The Great July - Day 15
We packed waaaaaay too much food for Cedar Point.
A tub of tuna salad, cheese, and crackers. Eight Peant Butter and Jelly (or Honey) sandwiches*, apples, plums, bananas, tons of cookies and energy bars, dried apricots, pickles, and I'm sure I'm probably forgetting something. AND fourteen bottles of water that were frozen at the beginning of the day.
Boy did we ever need those bottles of water.
Since
emmy_roo asked the other day and I forgot to reply, Cedar Point is quite simply the best amusement park in the country, if not the world, for roller coasters. I'm sure there are maybe better ones for family/ theme-oriented trips or the resort experience, but at last count I think CP has close to twenty roller coasters of all different flavors, most of them holding some kind of record or other.

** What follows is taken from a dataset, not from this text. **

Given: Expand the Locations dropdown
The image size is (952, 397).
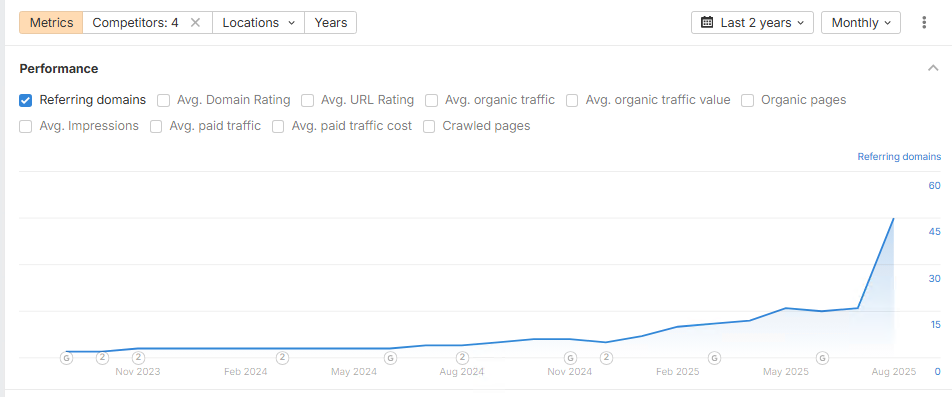Looking at the screenshot, I should [x=259, y=22].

I went there on Thursday with some friends from church: Ruth, Michelle, and Paul.
We started our day with the Top Thrill Dragster, which shoots you from 0 to 120 MPH in four seconds and then shoots you up in the air four-hundred feet. We waited a little over an hour in line for a forty-second ride. And, I've got to tell you, my roller coaster tolerance level is pretty high, but I don't think I'll be in a hurry to ride that one again unless there's a really short wait time for some odd reason. It wasn't the height so much as the speed. The human body simply is not meant to go 0 to 120 in 4 seconds. I had an instant headache. Still, as short as the ride was, I guess I can see why people are willing to wait so long for the rush. It certainly makes an impact.
That was the longest line, and really, for the highest-profile attraction in the park, 1 hour really isn't bad, especially since it was the peak of the morning when most people are lining up for rides.

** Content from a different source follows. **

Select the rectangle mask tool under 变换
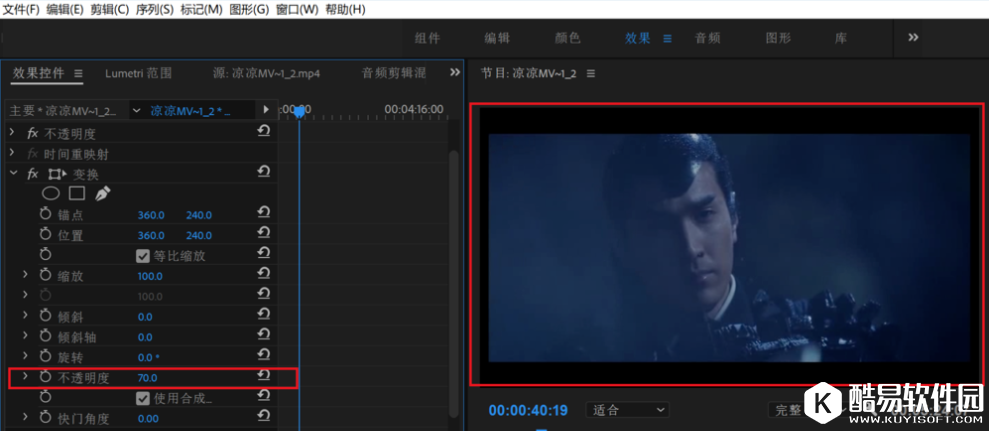This screenshot has height=431, width=989. (x=76, y=193)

My favorite coaster at CP has always been the Millennium Force. It's beautiful just to look at. Really beautiful lines in a striking shade of blue, it has sort have been the icon of the park ever since it was built. Classic coaster in the sense that you sit on a train that rides on top of the track, she doesn't need a lot of bells and whistles to hold her own. There aren't any loop-the-loops or extreme twists, just a satisfyingly long ride of graceful hills and curves (and a couple of tunnels). The first hill is 300 feet tall and very gently inverts on itself on the way down. I love to ride in the front car for this one-- it's worth it. But we didn't put in the extra twenty minutes of time this time around.
The other coaster I rode for the first time was the Maverick which was voted the best new ride in 2007 in the whatever competition they have between all the parks. It's also a top-train steel coaster (orangey-red this time) but definitely comes with bells and whistles. I've never been on a twistier roller coaster. They actually have a requirement that people take off their earrings because of the surprising way it whips your head around if you aren't careful. Halfway through the ride, I figured out that if I held on to either end of my head restraint, next to my ears, the jerking was significantly diminished and I had a fabulous time on this ride. I would have loved to ride it again, but there is so much park to see and so little time.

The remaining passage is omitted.